RE: Intellectual Humility: A Guiding Principle For The Skeptical Movement?
September 10, 2020 at 1:10 am
(This post was last modified: September 10, 2020 at 1:10 am by Belacqua.)
(September 9, 2020 at 8:04 pm)Sal Wrote: You can guess how closed minds come about.
Children are open to information, and they take it in from their environment. If they are supplied with science-type information, they form that kind of view. If they are supplied with religion-type information, they form that kind of view. Closed minds come about when either side, once the view is formed, decides it's the only good one and is closed to alternatives.
Quote:I think you have a misapprehension about what a scientific model is. It's not so much that a model is wrong, for the most part, rather that we correct them to better fit the available evidence.
Tacho Brahe's system fit the available empirical evidence and a lot of people believed it for a while. Then a better explanation came along.
People thought that stomach ulcers were caused by stress, and then the guy discovered H. pylori.
Intellectual humility demands that we acknowledge that many of the things we currently hold to be true will similarly be replaced.
Please tell me what misapprehension you think I have.
Quote:It wasn't until someone got the not-so-genius idea to put wheels under their luggage, that they realized a better way to move their luggage, and today we take that for granted.

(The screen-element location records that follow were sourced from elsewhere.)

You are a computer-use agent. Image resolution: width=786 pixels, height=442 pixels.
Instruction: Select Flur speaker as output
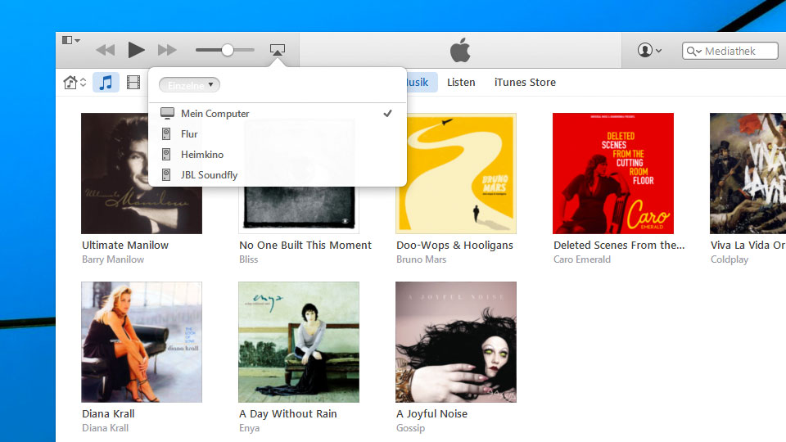pos(189,134)
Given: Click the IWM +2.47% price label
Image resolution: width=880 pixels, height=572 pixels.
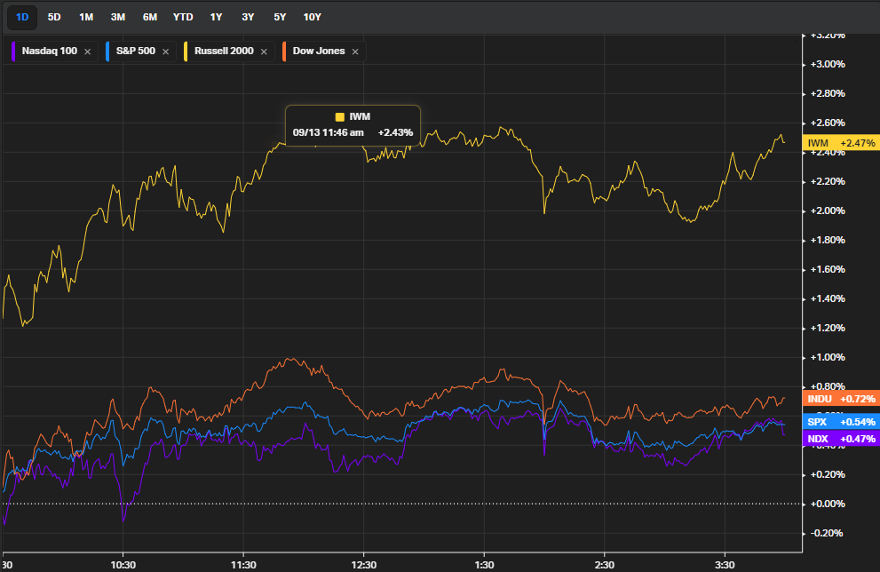Looking at the screenshot, I should (x=839, y=143).
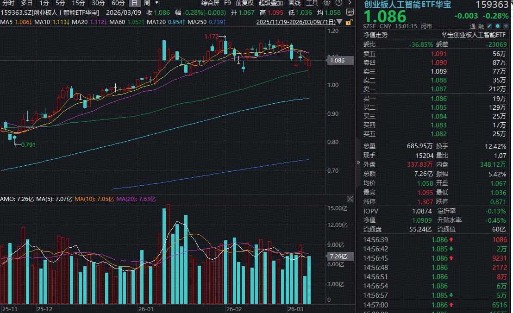The width and height of the screenshot is (513, 313).
Task: Close the volume sub-chart panel
Action: (x=350, y=199)
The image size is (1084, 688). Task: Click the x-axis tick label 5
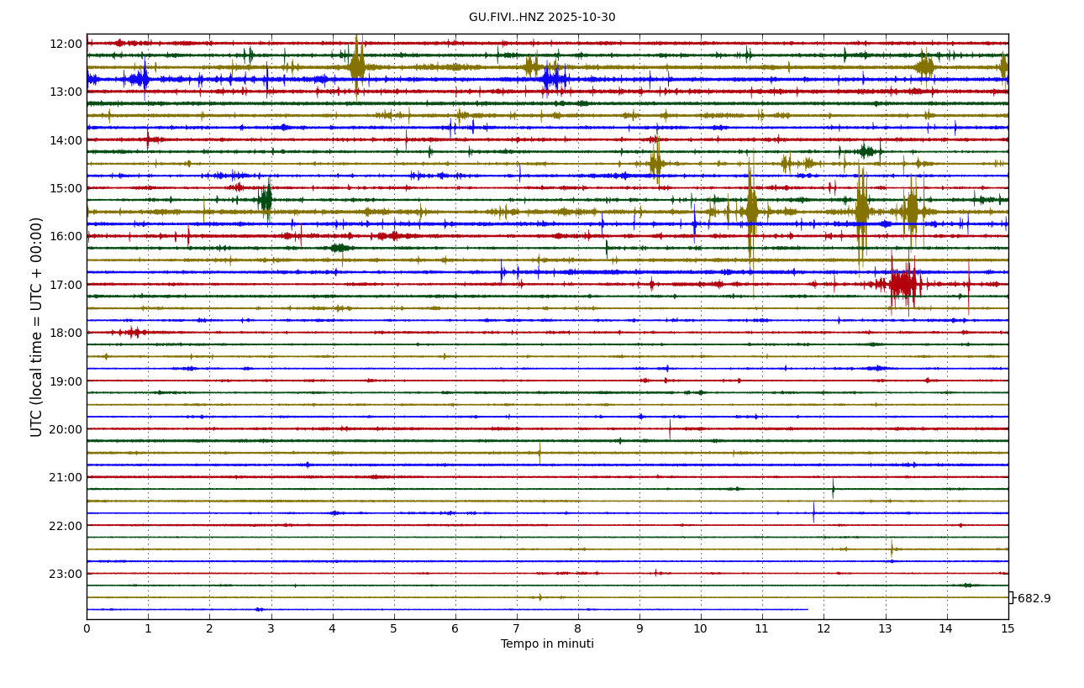[x=393, y=628]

Technology improves. Someday, if we don't go extinct, the tech we have now will look primitive. People will say it was ridiculous that we didn't see some things sooner. Intellectual humility demands that we recognize this.
Quote:systems and ideologies, but does nothing for us now. We know better now, and I have no doubt in my mind with further discovery, inventions and overall advancement, that we will know better still in the future.
Ideologies and political systems are not the same as technology. Sometimes they get better, but in other ways they may get worse. Capitalism, for example, is likely to make the planet uninhabitable. A nature religion that held the earth to be sacred would be better for us now.
Quote:This type of thinking excludes the possibility of granting errors on their own, and imposes on them the thinking that everyone else is wrong.
And you believe that your scientific approach to knowledge is correct, and everyone who doesn't agree with you is wrong. "Oh, but in MY case it's correct!" But everyone says that. Intellectual humility demands that we recognize the possibility that we ourselves are wrong.
"Religion" is a big word that includes a number of very different subjects. It can address ethics and metaphysics, subjects which by definition science doesn't deal with.
Intellectual humility demands that we recognize the boundaries of what science does and doesn't do (this is why it works so well at what it does). Metaphysics and ethics may not be susceptible to proof in the way that scientific issues are. We have to deal with each issue in its appropriate form, and not imagine that our favorite method is one-size-fits-all.
Quote:Religions can only survive as mind viruses.
Any system of explanation only survives because it is passed from one person to another. Concepts aren't really viruses -- you're using a metaphor to express your contempt.
Quote:5. Maybe for the lucky atheists that weren't brought up with a faith being shoved into their face every Sunday. Try that same shit with an apostate, you'll get a different response.
Or with unlucky atheists who have never learned anything about religion other than it is some kind of idiot-making virus. This is narrow minded and historically false.
Quote:I wouldn't be quick to dismiss emotional responses. With that said, you can't use in a meaningful way, e.g. what path is the shortest between 2 points with emotions, and that's where reason plays its part of an analytical approach. It's with humility that we are able to accept errors on our own part. Faiths hijack this.
You're begging an important question. You seem to have the idea that any "meaningful" way will necessarily be a geometrical, analytic approach. But people aren't robots, and meaning is found or created in all kinds of ways. To declare that emotion is never a part of meaning is silly.
Humility demands that we take non-science seriously, when discussing questions that aren't empirical, repeatable, and quantifiable.
Your faith in science is hijacking your ability to learn humbly from people unlike yourself.